Graduation. So near yet so far. There are a lot of obstacles to go through and just when you see the light, you see the hurdles more clearly. Sometimes, it's vague. It's vague because you just don't want to see it. You choose not to see it. You choose to not be in reality and hide in your little happy bubble not minding about the things to be done. But just like everything, it ends. As we roll, roll, roll in our happy bubble, we come across and obstacle that eventually pops our happy bubble and reality laughs its evil laugh and we're lost.

Lost. Where have we gone to? We're too engrossed with ourselves that when we come to realize what date it is, we have no idea how we got there. if you look back at your life, I hope that you would be amazed and think to yourself, "How the hell was I able to get here?" And let this be your motivation when faced with difficult times. You got to the next level because you survived the previous ones. You.Can.Do.It.


Friday, 30 December 2011

My 2011 Year Ender

It has been quite a while since I've written or typed or published a year-ender blog entry.  It's quite odd that I look back at the year 2011 and I think to myself, "Crap! What happened? I can't remember a thing." And so I probably have lost grip on the things that have been happening and might have been too focused on the tasks at hand that I have forgotten what as happened in the year that was, 2011.

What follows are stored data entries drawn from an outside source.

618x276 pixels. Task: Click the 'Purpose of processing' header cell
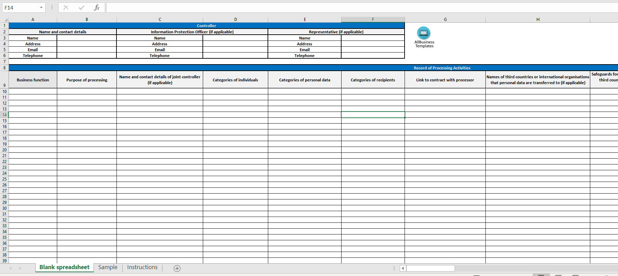(87, 80)
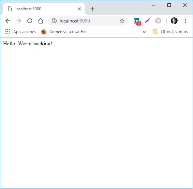Open the Chrome three-dot menu

185,21
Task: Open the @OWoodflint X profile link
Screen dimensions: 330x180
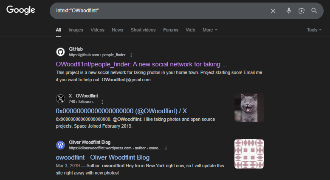Action: click(121, 111)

I shall now try to go back through the months of 2011 and try to see if I have learned anything. Or just stating all my learnings and realizations here would be helpful to me and to you, whoever you are reading this entry. I hope that by the end of this entry, I have been reminded of the things that was 2011 and that you have learned something from me. I'm very much hoping that you would be touched somehow by whatever I will type in this entry of mine. So here goes nothing...


Realization #1:


Take Risks. Take risks only if you are prepared to face the consequences and challenges of the action that you have done. I guess what I'm trying to say here is that if  you think that it's worth taking the risk, then take it but be sure that no matter what the consequence of your actions are that you will learn from it and store it in your inventory as part of your arsenal of surviving this game called life.


Realization #2:


Opposites attract each other, but there's a roughly around 10% chance that you'd find someone who's the same as you are and still be in a very good relationship. It's just that when you wanna find someone who will be your long time partner, don't go judging them at first look like, "Oh! He/She is different from me. I think we'll be good together." 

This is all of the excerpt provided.